-------- Material for the task --------

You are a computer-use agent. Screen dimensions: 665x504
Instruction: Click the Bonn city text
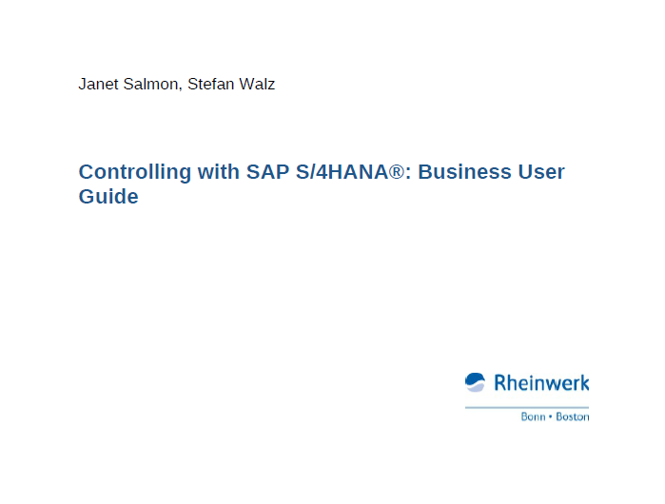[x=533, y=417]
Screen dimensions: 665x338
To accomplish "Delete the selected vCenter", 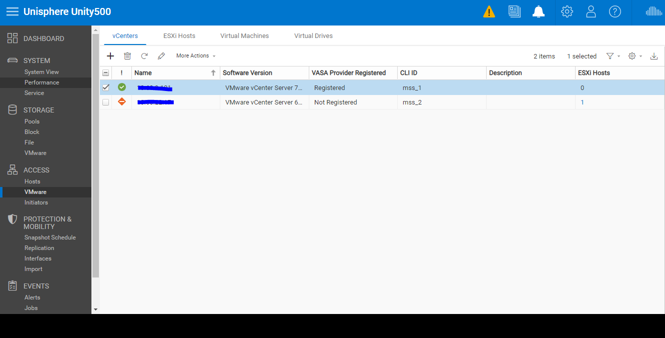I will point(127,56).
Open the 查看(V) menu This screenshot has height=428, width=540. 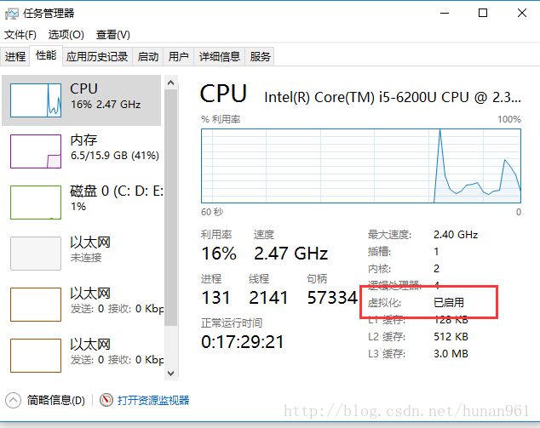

--------
-------- Material for the task --------

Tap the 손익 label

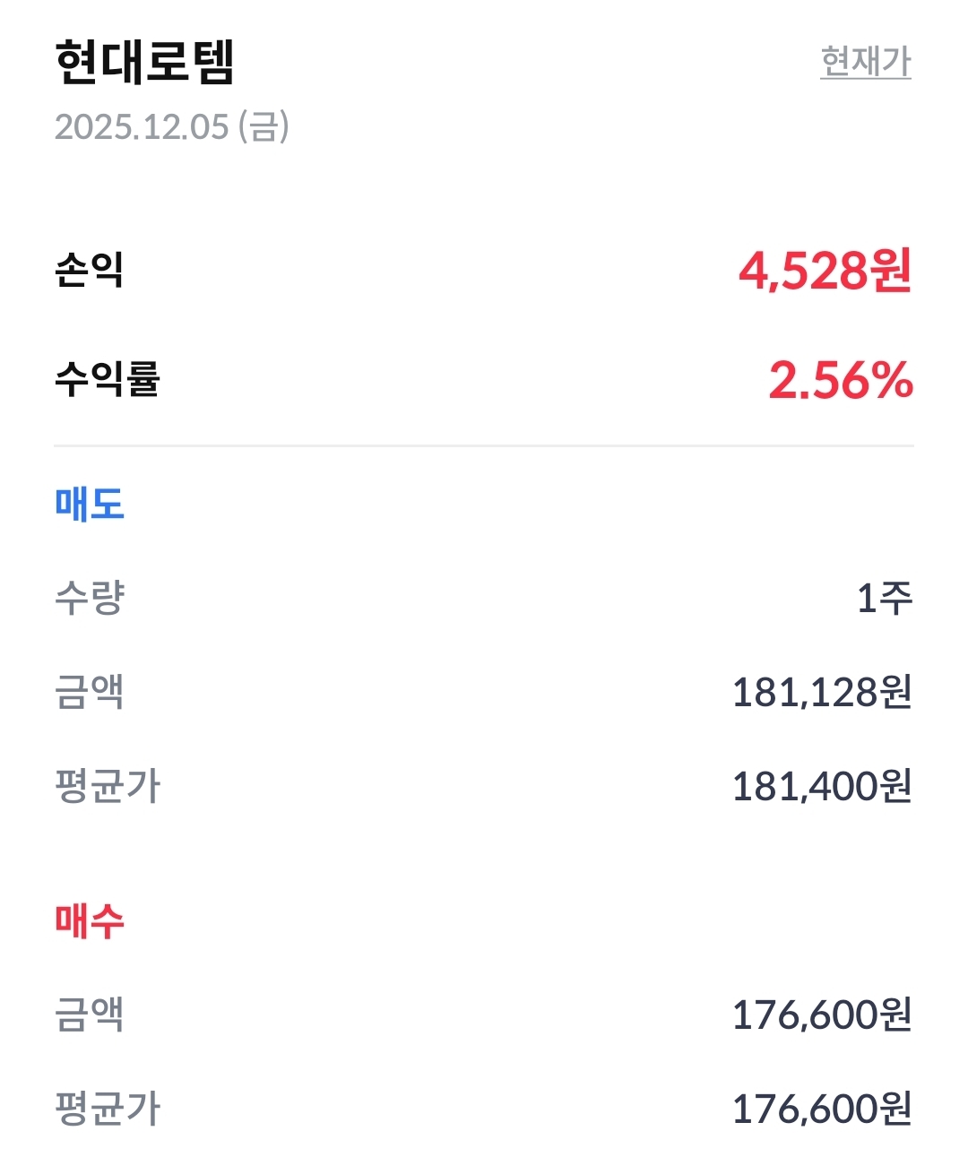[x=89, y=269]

--------

* [Work to complete] Select and copy every line of the material that holds the string "dimensions".

* [Task answer]
You are a computer-use agent. Screen dimensions: 665x504
Screen dimensions: 665x338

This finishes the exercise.